Retype the records below exactly as they stand, but with no images.
★ ★ ★
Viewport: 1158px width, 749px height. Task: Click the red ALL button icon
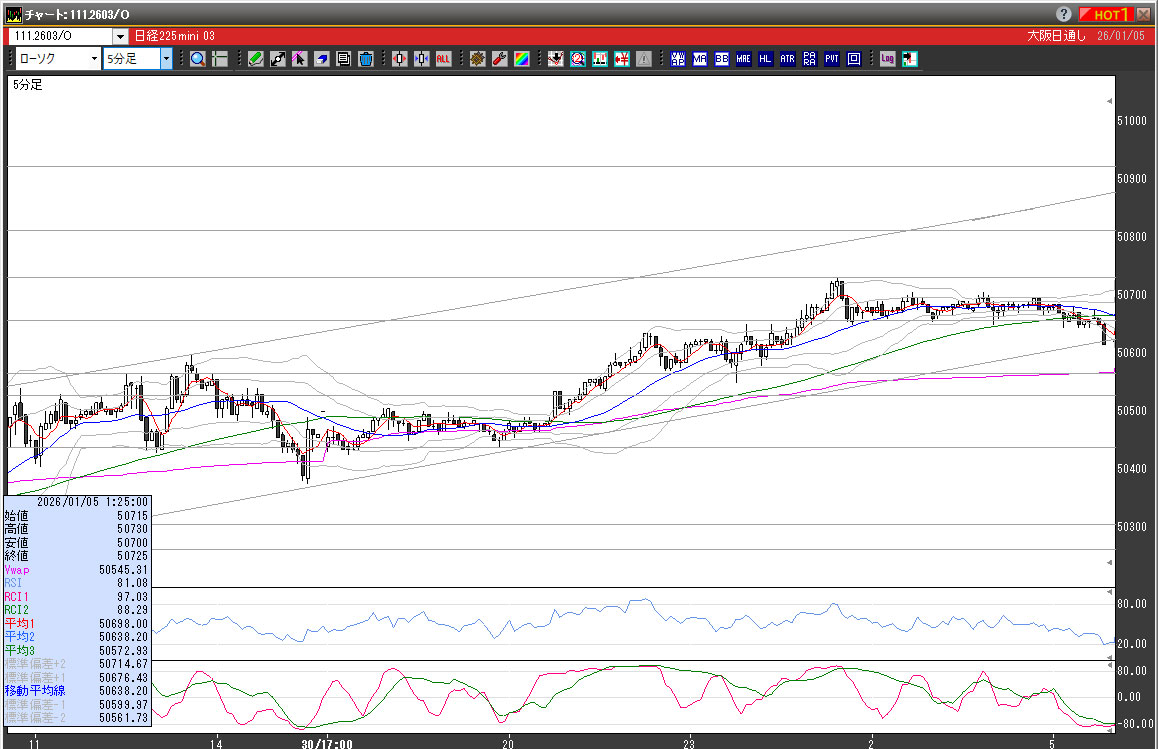[443, 59]
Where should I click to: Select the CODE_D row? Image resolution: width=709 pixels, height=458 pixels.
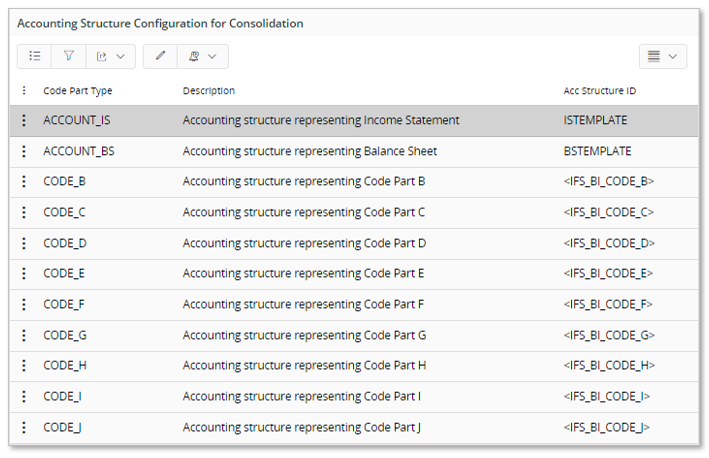coord(65,243)
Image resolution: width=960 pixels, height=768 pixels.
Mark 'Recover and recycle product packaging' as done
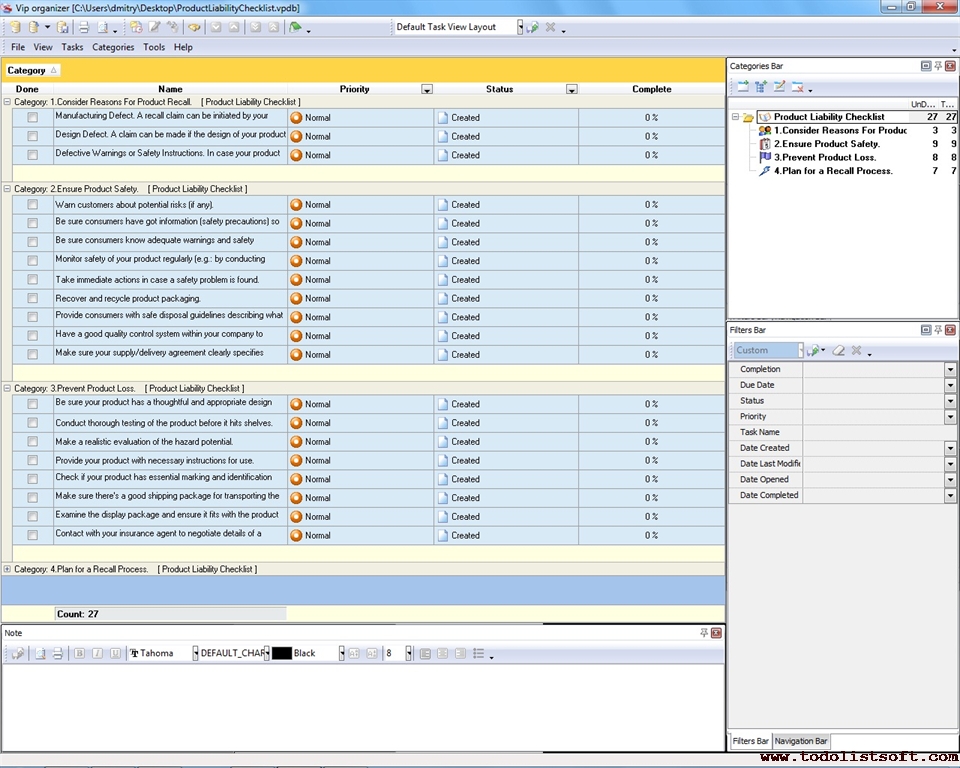(32, 298)
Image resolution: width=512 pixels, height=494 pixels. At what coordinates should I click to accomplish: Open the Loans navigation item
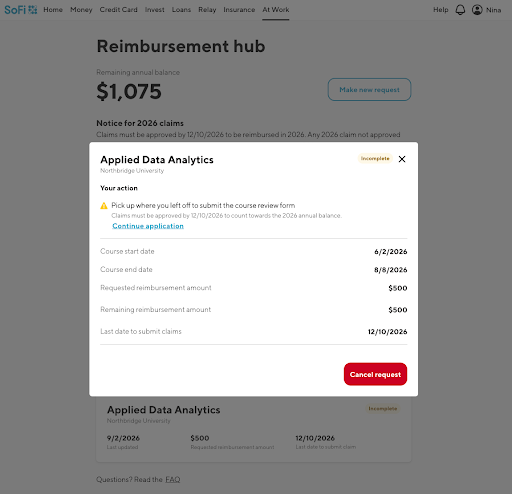tap(181, 10)
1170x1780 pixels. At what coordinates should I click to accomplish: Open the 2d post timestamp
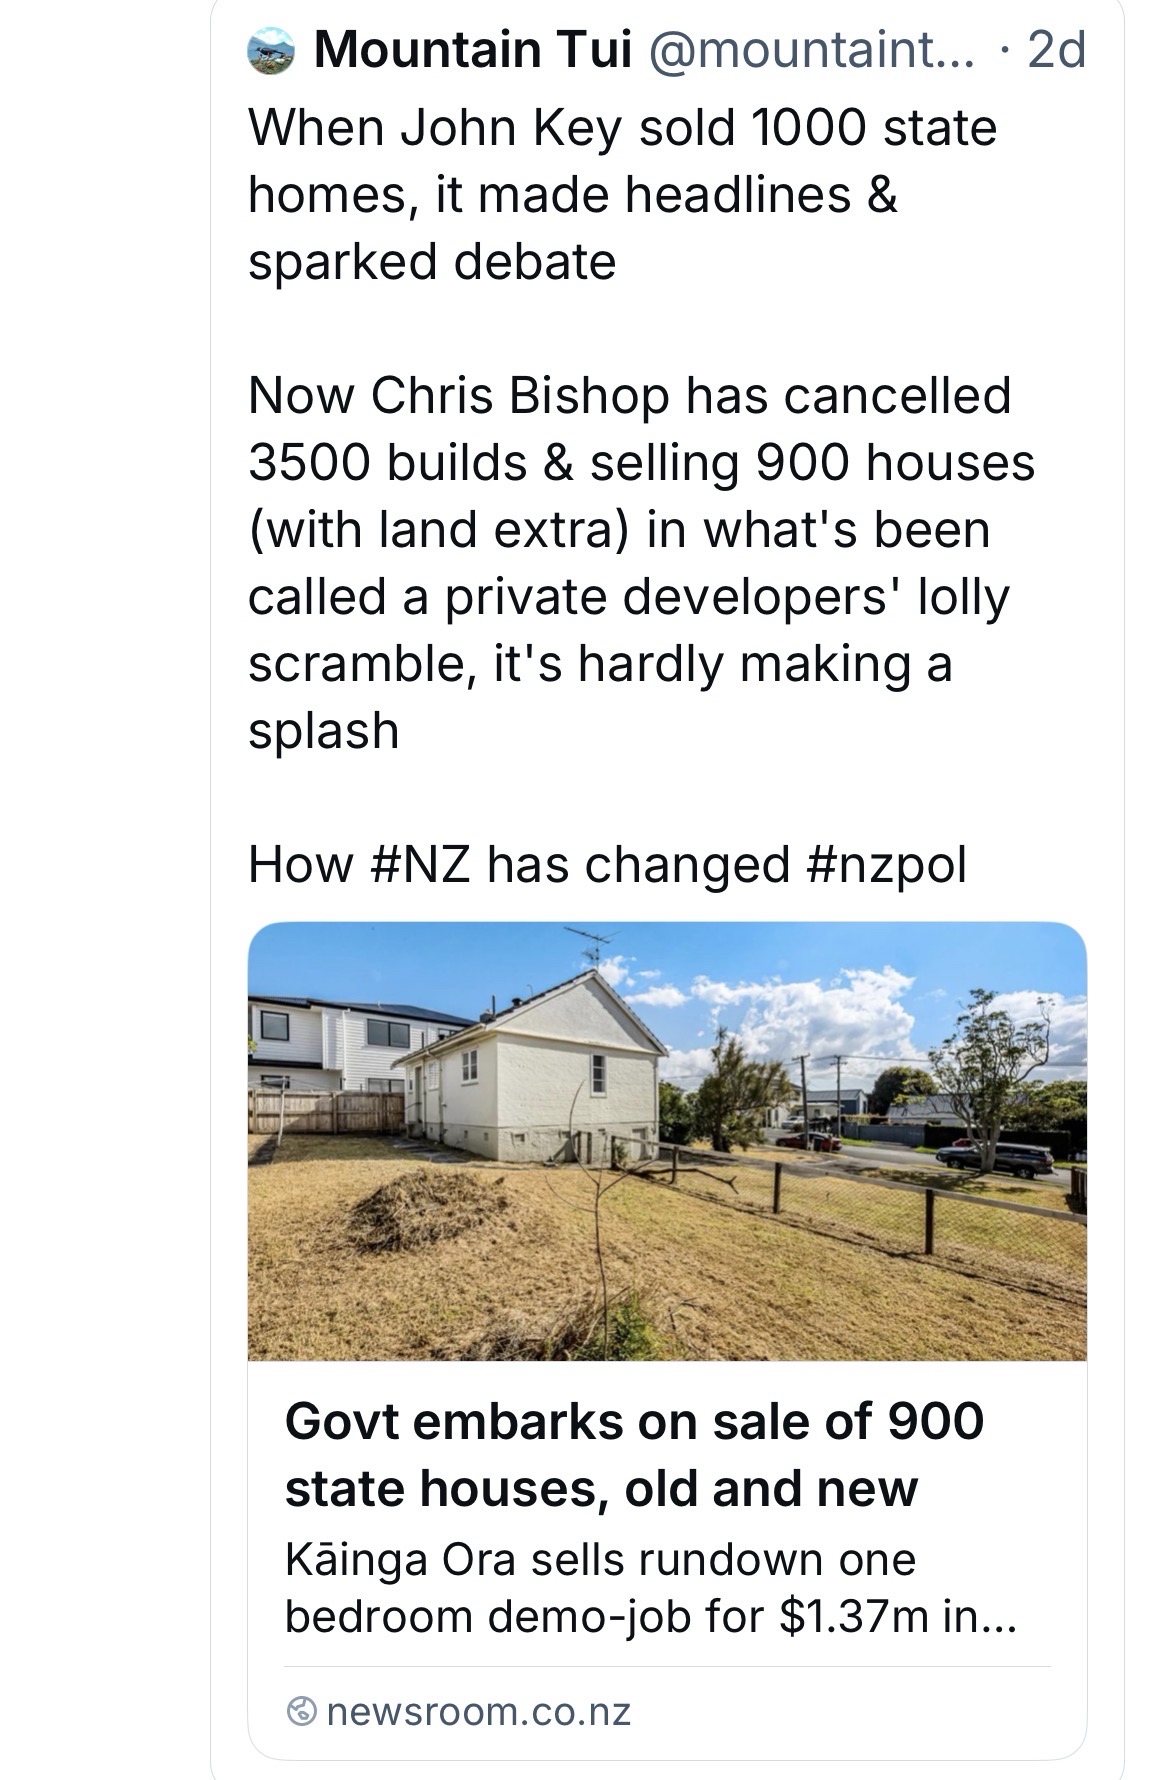click(1056, 51)
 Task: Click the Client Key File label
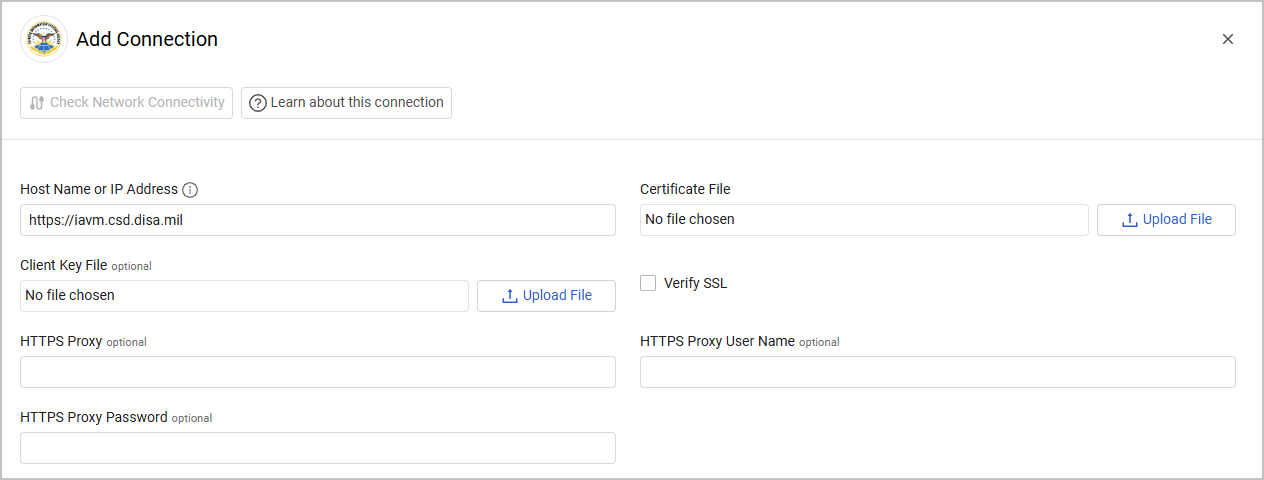63,265
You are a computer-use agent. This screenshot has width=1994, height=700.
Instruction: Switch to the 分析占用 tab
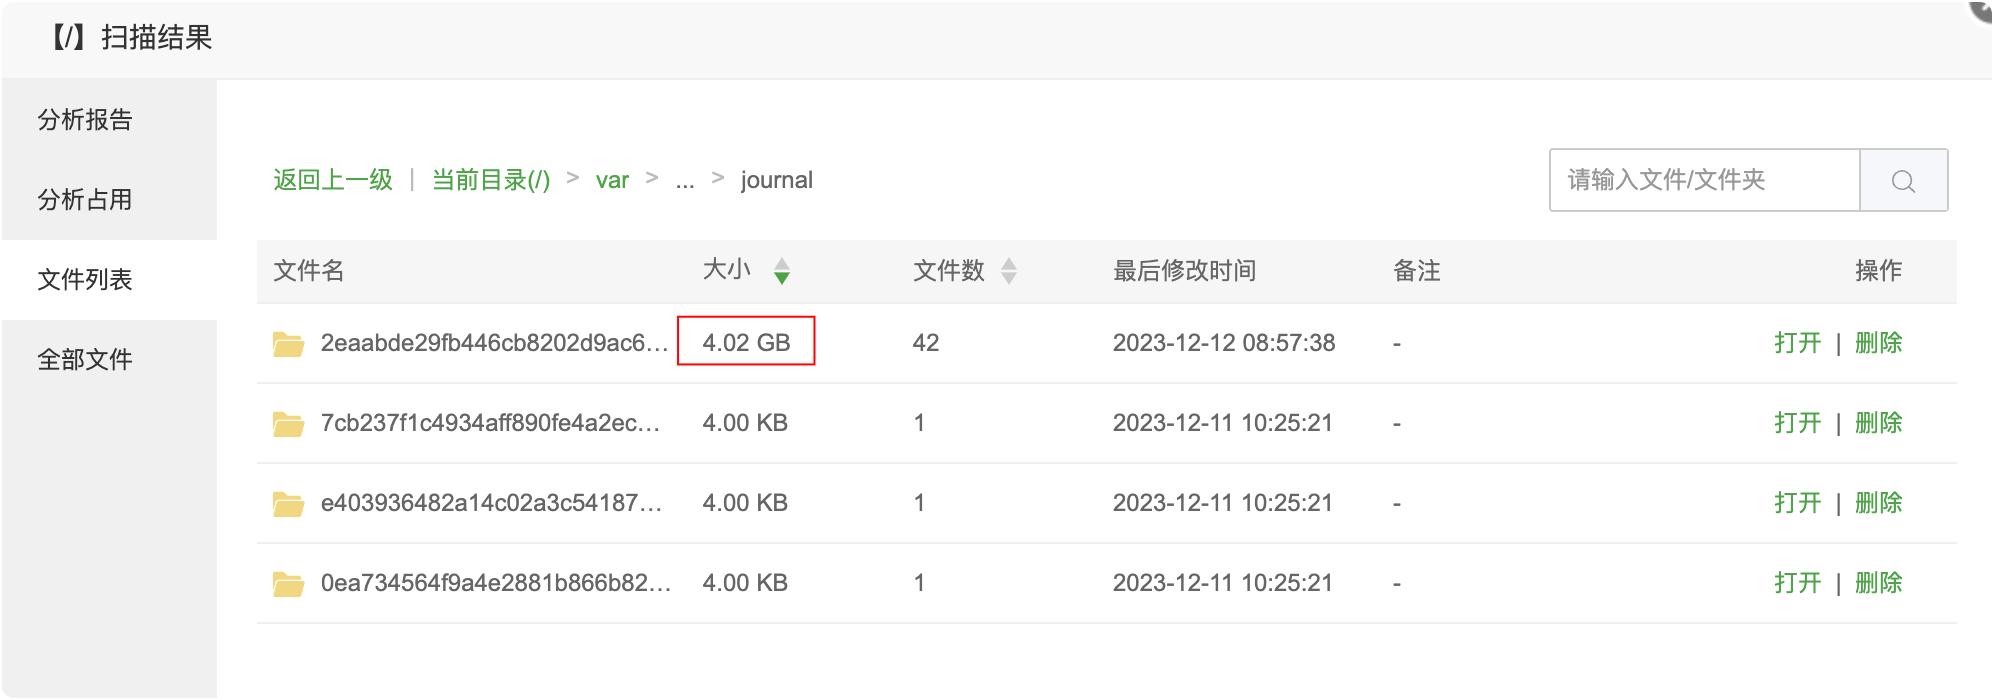(85, 200)
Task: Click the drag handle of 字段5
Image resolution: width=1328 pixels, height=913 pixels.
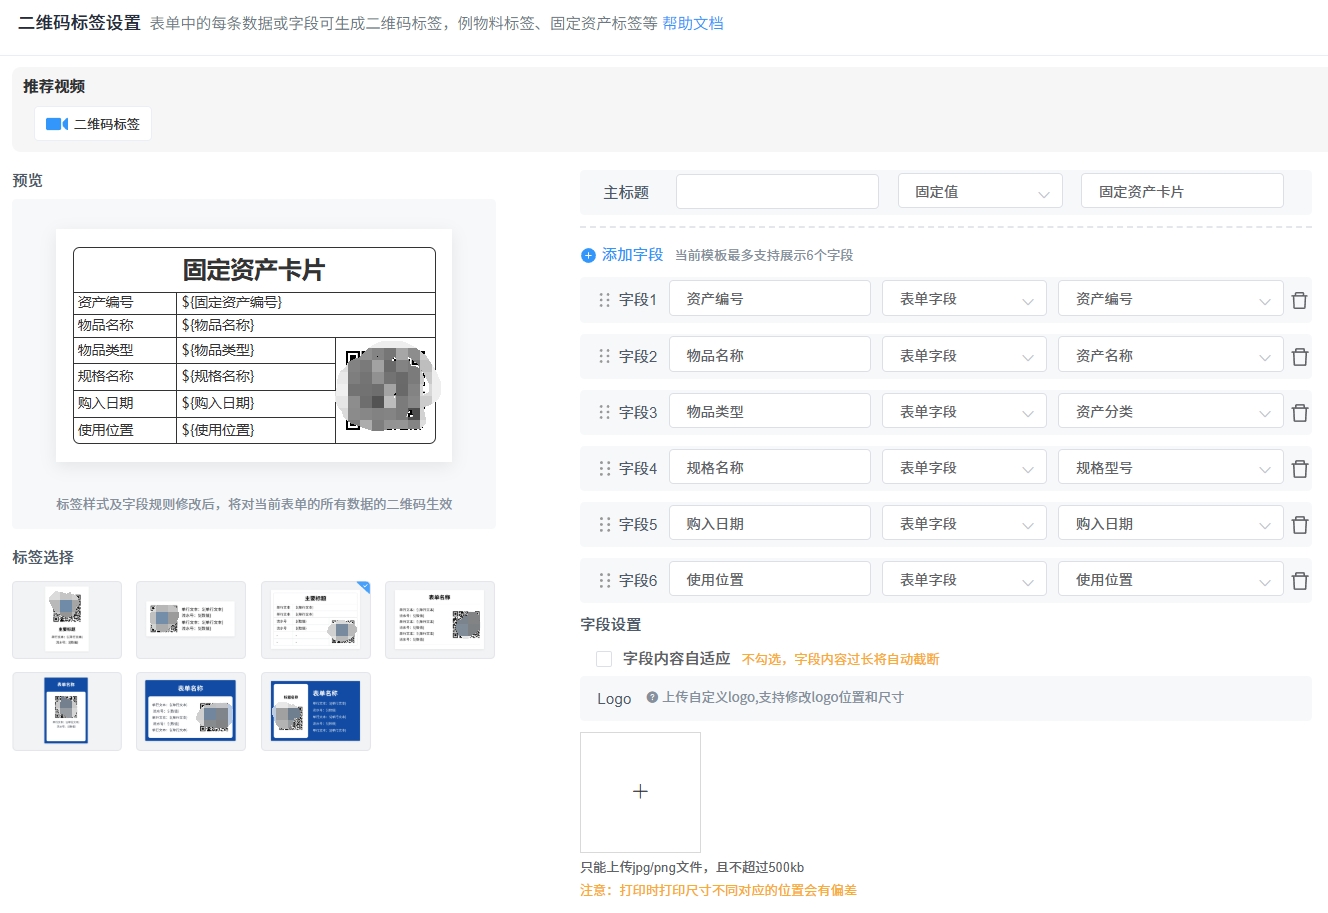Action: 604,524
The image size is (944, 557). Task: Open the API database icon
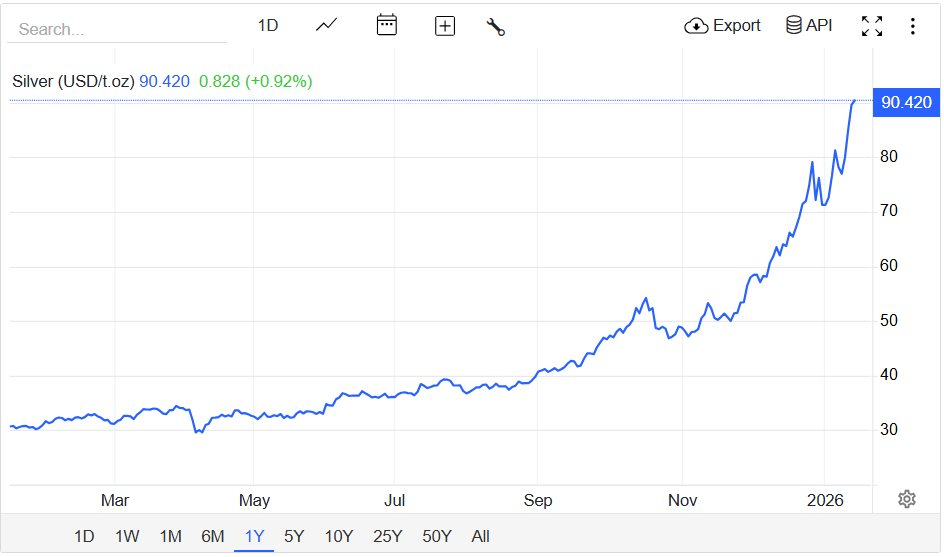[x=809, y=26]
★ ★ ★
REPLY TO THE TASK =>
Viewport: 1158px width, 749px height. Task: Click the red ALL button icon
[443, 59]
Where should I click to: Select the CODE_D row? Image resolution: width=709 pixels, height=458 pixels.
coord(65,243)
Image resolution: width=960 pixels, height=768 pixels.
Mark 'Recover and recycle product packaging' as done
(32, 298)
Image resolution: width=512 pixels, height=494 pixels. At what coordinates should I click to accomplish: Open the Loans navigation item
tap(181, 10)
1170x1780 pixels. At what coordinates should I click to accomplish: Open the 2d post timestamp
click(1056, 51)
 Task: Click the Client Key File label
63,265
You are a computer-use agent. This screenshot has width=1994, height=700.
Instruction: Switch to the 分析占用 tab
(85, 200)
Task: Click the drag handle of 字段5
Image resolution: width=1328 pixels, height=913 pixels.
Action: 604,524
The image size is (944, 557). Task: Open the API database icon
[x=809, y=26]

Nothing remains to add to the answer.